ÊTRES ICI
Dans les paysages arides, presque hostiles, surgit une vibration, perceptible uniquement à celui qui s’abandonne à la contemplation. Une respiration discrète anime les creux de roche : c’est la vie qui résiste et attend le moment de danser. Au détour d’un regard, des formes apparaissent, bras, bustes, jambes — les corps se confondent avec la matière. Les Êtres-sculptures sont là, en fusion avec leur environnement, témoins silencieux d’une force de vie fragile mais tenace.
Le paysage devient refuge
Les Êtres paysage
Oasis sauvage
Manon Oller crée des paysages-habités. où l’intime s’enracine dans un espace — intérieur, mais toujours en dialogue avec ce qui l’entoure. L’installation est conçue comme une organisation spatiale sensible, une topographie du ressenti, où le regard se déplace autant que le corps. Le spectateur entre dans un monde minéral, façonné d’argile — matière vivante, humble et essentielle. Archaïque et intemporelle, fragile et durable, la terre porte la trace de la main, du feu, des silences. Par ce choix, l’artiste convoque un matériau ancestral et un savoir-faire séculaire avec une sensibilité profondément contemporaine. Ici, la terre n’est pas un simple support : elle est souffle, peau, abri. Ce monde, à la fois familier et irréel, convoque l’invisible.
Il interroge ce qui murmure en nous sans forme. Manon Oller le déploie comme une géographie intérieure, un paysage parallèle, perçu mais sans contours. Regarder l’horizon, c’est alors plonger en soi, découvrir l’immensité dans l’intime, et l’intime dans l’immensité. Les sculptures sont des carapaces, des grottes, des enveloppes protectrices incarnant une intimité primordiale où la part animale, vulnérable, peut se lover. La malice se glisse dans l’ambiguïté des formes, dont le pouvoir d’évocation trouble et n’est jamais tout à fait clos. Certaines se dressent comme des présences sacrées, d’autres conservent une forme d’espièglerie discrète, un jeu dans l’ambiguïté. Entre archaïsme et invention, elles tiennent à la fois du totem, de la coquille et du vestige.

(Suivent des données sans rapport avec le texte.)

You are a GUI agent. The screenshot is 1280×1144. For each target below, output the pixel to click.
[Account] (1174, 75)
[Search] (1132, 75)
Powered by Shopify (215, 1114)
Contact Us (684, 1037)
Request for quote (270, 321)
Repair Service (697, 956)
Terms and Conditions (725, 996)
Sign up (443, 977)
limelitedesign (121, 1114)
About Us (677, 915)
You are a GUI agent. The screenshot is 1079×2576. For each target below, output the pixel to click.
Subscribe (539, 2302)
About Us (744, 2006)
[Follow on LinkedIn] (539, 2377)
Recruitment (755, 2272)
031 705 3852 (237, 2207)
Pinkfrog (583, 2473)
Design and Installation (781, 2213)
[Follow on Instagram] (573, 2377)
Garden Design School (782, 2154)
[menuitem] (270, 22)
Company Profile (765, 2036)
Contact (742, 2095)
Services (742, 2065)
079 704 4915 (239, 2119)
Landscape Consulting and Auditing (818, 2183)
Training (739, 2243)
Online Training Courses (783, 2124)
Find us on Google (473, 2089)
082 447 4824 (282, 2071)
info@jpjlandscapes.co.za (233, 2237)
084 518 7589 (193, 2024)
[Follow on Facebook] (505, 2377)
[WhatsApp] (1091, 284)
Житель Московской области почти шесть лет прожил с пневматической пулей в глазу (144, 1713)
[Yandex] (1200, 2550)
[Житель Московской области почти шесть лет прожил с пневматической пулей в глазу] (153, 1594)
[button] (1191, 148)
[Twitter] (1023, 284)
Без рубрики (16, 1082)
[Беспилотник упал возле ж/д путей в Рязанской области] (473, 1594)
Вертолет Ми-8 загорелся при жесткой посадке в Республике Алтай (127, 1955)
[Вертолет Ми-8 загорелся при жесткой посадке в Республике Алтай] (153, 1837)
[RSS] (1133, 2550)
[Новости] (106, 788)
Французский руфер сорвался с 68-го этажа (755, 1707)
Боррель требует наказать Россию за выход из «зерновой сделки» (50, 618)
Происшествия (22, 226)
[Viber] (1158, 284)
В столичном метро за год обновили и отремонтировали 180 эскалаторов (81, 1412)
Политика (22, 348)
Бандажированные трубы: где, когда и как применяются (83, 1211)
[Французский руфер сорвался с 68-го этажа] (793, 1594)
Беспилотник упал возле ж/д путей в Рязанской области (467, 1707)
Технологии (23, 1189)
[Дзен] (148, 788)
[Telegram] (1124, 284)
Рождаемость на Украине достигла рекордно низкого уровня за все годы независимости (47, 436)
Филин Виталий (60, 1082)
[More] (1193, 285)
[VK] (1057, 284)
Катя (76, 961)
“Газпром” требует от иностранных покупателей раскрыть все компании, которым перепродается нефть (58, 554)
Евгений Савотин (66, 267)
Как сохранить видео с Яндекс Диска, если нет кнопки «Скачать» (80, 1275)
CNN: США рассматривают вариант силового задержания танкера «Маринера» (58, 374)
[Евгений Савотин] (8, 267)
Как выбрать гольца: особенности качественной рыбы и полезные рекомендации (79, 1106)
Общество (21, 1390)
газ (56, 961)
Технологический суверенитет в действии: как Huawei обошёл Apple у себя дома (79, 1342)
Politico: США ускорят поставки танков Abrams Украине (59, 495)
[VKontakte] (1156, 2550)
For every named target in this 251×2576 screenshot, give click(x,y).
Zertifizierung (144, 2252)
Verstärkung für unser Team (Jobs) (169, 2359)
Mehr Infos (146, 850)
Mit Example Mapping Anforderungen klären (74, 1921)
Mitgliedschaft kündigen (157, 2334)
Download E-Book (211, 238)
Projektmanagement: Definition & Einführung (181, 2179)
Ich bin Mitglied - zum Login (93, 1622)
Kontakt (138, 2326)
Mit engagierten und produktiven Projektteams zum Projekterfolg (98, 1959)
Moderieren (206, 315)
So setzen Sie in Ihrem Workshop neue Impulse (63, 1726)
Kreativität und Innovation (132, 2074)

On marche dans un désert chaud ou sur une île oubliée, les pieds ancrés dans le sol, les pensées ailleurs. Le panorama se fige en une vision : un monde à la fois ancien et à venir, où le souffle, la mémoire et la matière deviennent inséparables.
Au cœur de cette exposition, Manon Oller présente M-ONDES, une sculpture monumentale réalisée en résidence dans l’atelier du sculpteur Guy Bareff. Cette œuvre centrale naît d’un travail exploratoire qui incarne ses propres reliefs intérieurs.
Émergeant du sol, comme une vague fossile ou une dorsale terrestre, la forme sinueuse trace une ligne vivante et fluide, elle nous entoure. Elle évoque le temps et ses spirales : un mouvement ancien, toujours mouvant. Pensée pour accueillir les corps, cette vague creuse devient abri, ligne d’horizon à habiter.
La matière — argile, fragments, failles — révèle un récit en construction, une narration sensible faite de strates et de rencontres. La corde enlace certains fragments selon la technique du shibari réalisée par l’artiste : autant de nœuds d’une histoire que de gestes de réparation. Abri et espace protecteur, l’œuvre incarne une intimité primordiale où la vulnérabilité se love. Entre archaïsme et invention, cette forme convoque à la fois le totem, la coquille et le vestige.
Au sol, éparpillées dans l’espace comme des vestiges silencieux, se trouvent une série de sculptures hybrides — certaines mêlant terre et tissage. Ces artefacts, réalisés avec la complicité de la tisseuse d’art Laura Paula, convoquent des figures absentes, traces des Êtres disparus. Le tissage, lent et patient, ligne à ligne, se lie à la terre pour former une mémoire matérielle où chaque geste inscrit une présence. Ces formes, posées là comme des souvenirs en veille, semblent attendre qu’on les réveille.
Dans cette installation, pensée comme un théâtre du sensible, entre réel et imaginaire, la série de photographies — Les veilleuses — co-créées avec l’artiste Amandine Giloux vient en prolonger l’univers. Dans ces paysages habités, fragments de récits, les sculptures, corps et nature se mêlent. Un travail qui s’inscrit dans une forme de réalisme magique. Ce regard poétique sur le monde révèle l’extraordinaire au cœur même du connu. Le spectateur découvre ces images comme des archives ou des visions, on ne sait plus très bien si on regarde un vestige ou une apparition.